I restarted the PC, this time I booted into a Linux distribution to peek inside the folder,
Windows obviously can't help me there.

I navigate to the same folder and this time I am able to gaze upon the horrors of mistake in code!

Just to get things in perspective.
the .spl & .shd together average at about 3~200kb each in that particular folder.

The total size of the folder was scratching the 700MB range,
you can do the maths and figure out how many many tiny files were there.

Those files needs to be deleted shortly after if not immediately after the printing job had been carried out, they are spouse to be temporary!.

I manually deleted the files, restarted the machine and logged back in to Windows.
Lo and behold all is well!
No memory was being "leaked", great .
I also double checked if can now access the spool/PRINTERS folder and not surprisingly Windows is having no issues with that request, the folder is empty as I left if.
Now as to why and how it got to be this way in the first place so we'll know to avoid it.

I question the owner of the PC about his working habits (it was an office pc) and what are the tools he's using in he's day to day workflow and mainly what printers are directly connected to the PC and being shared to and from it.
He states that his main usage is not even local and he gets most of his work done via an RDP connection.

Armed with that information I go about looking at the printers installed and their drivers as well as on the RDP version. they are all very recent of not the latest.
I connect to the RDP server via a premade RDP shortcut placed on the desktop.

Nothing seems to pop out, at least at first.
I minimize the RDP connection window and had a look at the system with the RDP connection still active.

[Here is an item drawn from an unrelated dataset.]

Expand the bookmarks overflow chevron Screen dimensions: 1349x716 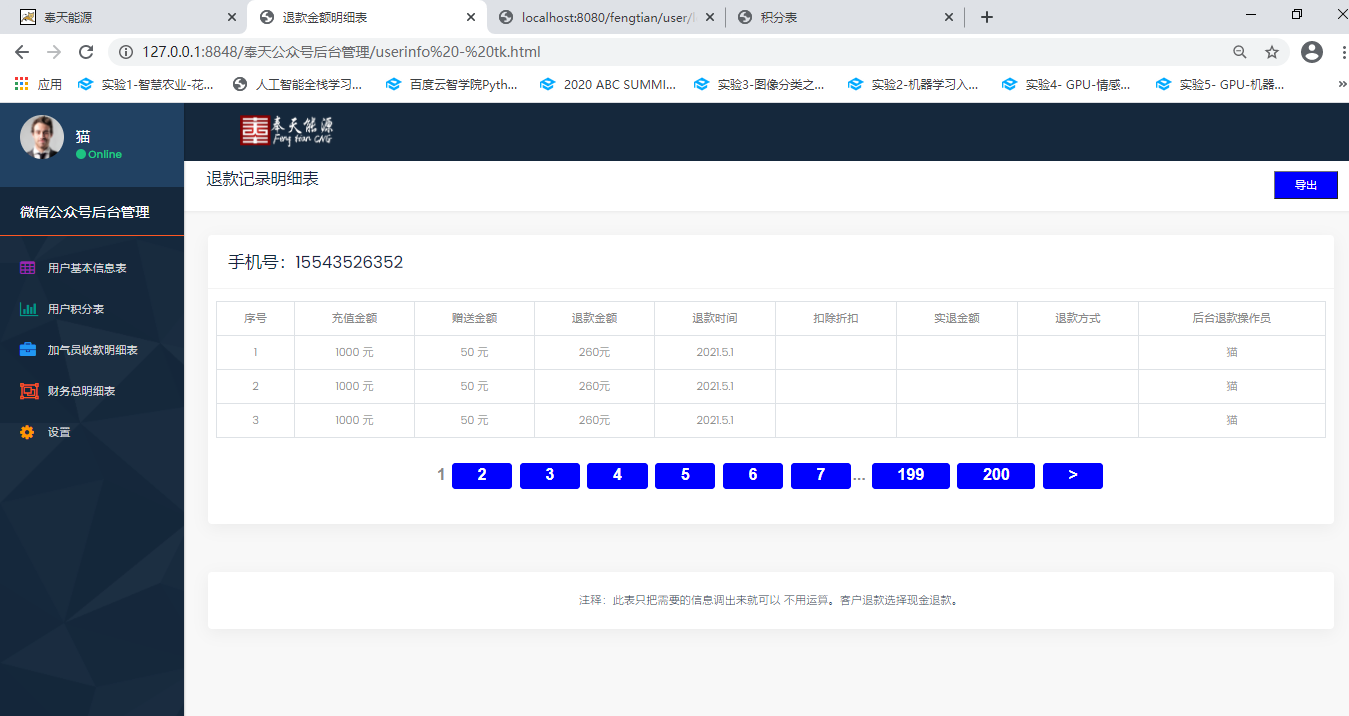pos(1341,85)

I open procexp and note the usage of the working set (it was about 800MB give or take from a 2GB total) for future reference.
I once again navigate to the spool/PRINTERS folder to check up on it.
I'm seeing files being generated "out of thin air" ...
I sprung into action.
Launching procmon setting a filter to .spl & .shd files I notice they are coming from the RDP.
Looking through the printer jobs on the RDP is see
a huge queue list (and probably growing) on one of the printers.
I rebooted the PC and once again booted into Linux to empty the PRINTERS folder again.
Reboot.
Windows.
RDP.
Printers and devices.
I decide to disable the printer that is generating all of the jobs while keeping an eye on the local PRINTERS folder I opened in advanced prior to connecting to the RDP.
By the time I disabled the printer some files were generated but once I did the files stopped.
Jackpot!
I asked the owner if this printer is event physically present any more, the answer was no.
I uninstalled the printer and the machine was free of problems (well this problem) ever since.

I wish I could dig inside the RDP code or possibly the printer installation and figure out what went wrong, but that is what they pay people at Microsoft to do.